• Auszug:
━━━━━━━━━━━━━━━━━━━━
Geltungsbedürftiges Klubmitglied

Frankreich und die NATO Frankreich und die NATO: Präsident Nicolas Sarkozy macht sein Land wieder zum vollständigen Bündnis-Mitglied und inszeniert nun, was längst über die Bühne ging

Eine Absage an die europäische Verteidigungsidentität? Ein Verzicht auf eigenen strategischen Spielraum, gar eine Abkehr von General de Gaulle und vom Unabhängigkeitsdenken der V. Republik? Begeht Präsident Sarkozy ein Sakrileg, wenn er Frankreich wieder zum vollständigen NATO-Mitglied macht?

Auf jeden Fall degradiert er das gaullistische Vermächtnis nicht zum Anachronismus, das verdient, unter den Dielenbrettern der Geschichte zu landen. Die „atlantische Revision“, wie in Paris die Rückkehr in die integrierte Kommandostruktur der NATO genannt wird, hat wenig mit Bilderstürmerei zu tun, wie wohl die Pflege des Gaullismus von den Erben des Generals – ob sie Pompidou, Debré, Juppé oder Chirac hießen – nie als Götzendienst betrieben wurde.

Fast überall dabei

Wie im wirklichen Leben erweisen sich auch in der Politik Vermächtnisse gelegentlich als Erbschaften, an deren Gebrauchswert die Zeit nicht spurlos vorüberzieht. Immerhin hatte sich schon Sarkozys Vorgänger Jacques Chirac 1996 der NATO wieder andienen wollen, nur scheiterten die atlantischen Ambitionen damals an der Vorstellung, das Südeuropa-Kommando müsse unbedingt einem französischen General übergeben werden. Der mit Chirac in Cohabitation regierende sozialistische Premier Lionel Jospin hatte dem Vorhaben ohnehin nichts abgewinnen können.

Wenn Frankreich kurz vor dem 60. Jahrestag mit allen Rechten und Pflichten in den Nordatlantik-Pakt zurückkehrt, ist das weniger eine Abkehr von sterilen Dogmen als vielmehr der Abschied von einem Sonderweg. Nur kommt der Sinneswandel keineswegs über Nacht und sollte daher auch nicht symbolisch überfrachtet werden. Frankreich kehrte bereits 1992 in den Militärausschuss der Allianz zurück, entsandte Mitte der neunziger Jahre Kampfverbände nach Bosnien, beteiligte sich 1999 am Krieg gegen Jugoslawien, stellte später Kommandeure im Kosovo und steht bis heute mit Soldaten in Afghanistan. Man handelte in keinem dieser Fälle als unabhängiger Kombattant, sondern als williger Kompagnon.
━━━━━━━━━━━━━━━━━━━━
• Rohdaten:

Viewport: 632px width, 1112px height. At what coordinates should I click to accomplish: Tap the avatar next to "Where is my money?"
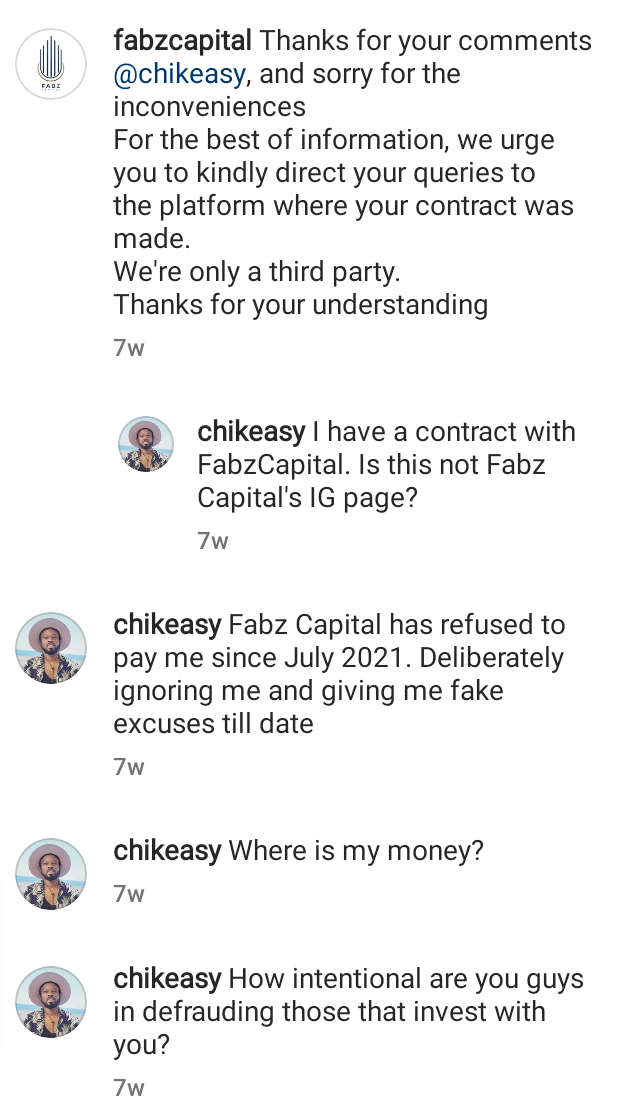[51, 874]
━━━━━━━━━━━━━━━━━━━━
• Aufgabe 1: In welchem Jahr kehrte Frankreich laut dem Auszug über Frankreich und die NATO in den Militärausschuss der Allianz zurück?
• Aufgabe 2: Schreiben Sie aus dem Auszug über Frankreich und die NATO den Abschnitt wortgetreu ab, der mit „Eine Absage an“ beginnt und mit „Götzendienst betrieben wurde.“ endet.
• Aufgabe 3: Schreiben Sie den Text über Frankreich und die NATO im Anschluss an seinen letzten Satz weiter.
Die Liste ist eigenständiges Material.

• Endgültige Antwort 1: Frankreich kehrte 1992 in den Militärausschuss der Allianz zurück.

• Endgültige Antwort 2:
Eine Absage an die europäische Verteidigungsidentität? Ein Verzicht auf eigenen strategischen Spielraum, gar eine Abkehr von General de Gaulle und vom Unabhängigkeitsdenken der V. Republik? Begeht Präsident Sarkozy ein Sakrileg, wenn er Frankreich wieder zum vollständigen NATO-Mitglied macht?

Auf jeden Fall degradiert er das gaullistische Vermächtnis nicht zum Anachronismus, das verdient, unter den Dielenbrettern der Geschichte zu landen. Die „atlantische Revision“, wie in Paris die Rückkehr in die integrierte Kommandostruktur der NATO genannt wird, hat wenig mit Bilderstürmerei zu tun, wie wohl die Pflege des Gaullismus von den Erben des Generals – ob sie Pompidou, Debré, Juppé oder Chirac hießen – nie als Götzendienst betrieben wurde.

• Endgültige Antwort 3:
Nun, seit die westliche Führungsmacht unter dem Druck der Verhältnisse die Realpolitik wieder entdeckt, kann die NATO davon nicht unberührt bleiben. Auch wenn amerikanische Schwäche nicht automatisch zu mehr europäischer Stärke führen muss. Doch Inventur und Innovation des Bündnisses scheinen nötig und möglich, so dass es sich für Paris lohnen mag, von innen heraus die Kräftebalance zu beeinflussen und das nicht der Federführung Deutschlands zu überlassen.

Europäischer Finger am amerikanischen Abzug

Mit den Franzosen meldet sich ein geltungsbedürftiges Klubmitglied zurück, das aus seinen Bedenken gegen eine fortgesetzte Osterweiterung keinen Hehl macht und seine Vorfreude auf Debütanten wie die Ukraine und Georgien oder auch Albanien, Mazedonien und Kroatien zu zügeln weiß. Nicolas Sarkozy hat stets einer Bündnisphilosophie widersprochen, die an einer globalisierten Allianz als Konkurrenzbetrieb zu den Vereinten Nationen Gefallen findet.

Wenn Barack Obama ein eher instrumentelles Verhältnis zur NATO sucht und auf diese nur dort zurückgreifen will, wo es der amerikanischen Außenpolitik nützen könnte, wären der Allianz in punkto Reformeifer keine Grenzen gesetzt. Frankreich käme das vermutlich schon deshalb gelegen, weil die Reintegration das Prinzip von Nähe und Abstand bedient. Das heißt, Bündnisdisziplin wird mit Bündnisloyalität übersetzt, und der Präsident im Elysée-Palast hat das letzte Wort, wenn es um den Einsatz des eigenen Nuklearpotenzials geht – das bleibt der Garant nationaler Souveränität.

Die Force de Frappe sollte einst so etwas wie der europäische Finger am amerikanischen Abzug sein. Nur gehörte dieser Finger schon zu Zeiten Charles de Gaulles keinem Europäer, sondern einem Franzosen. Daran wird sich nichts ändern – der Rückkehrer will kein demütiger Heimkehrer, eher ein privilegierter Partner sein.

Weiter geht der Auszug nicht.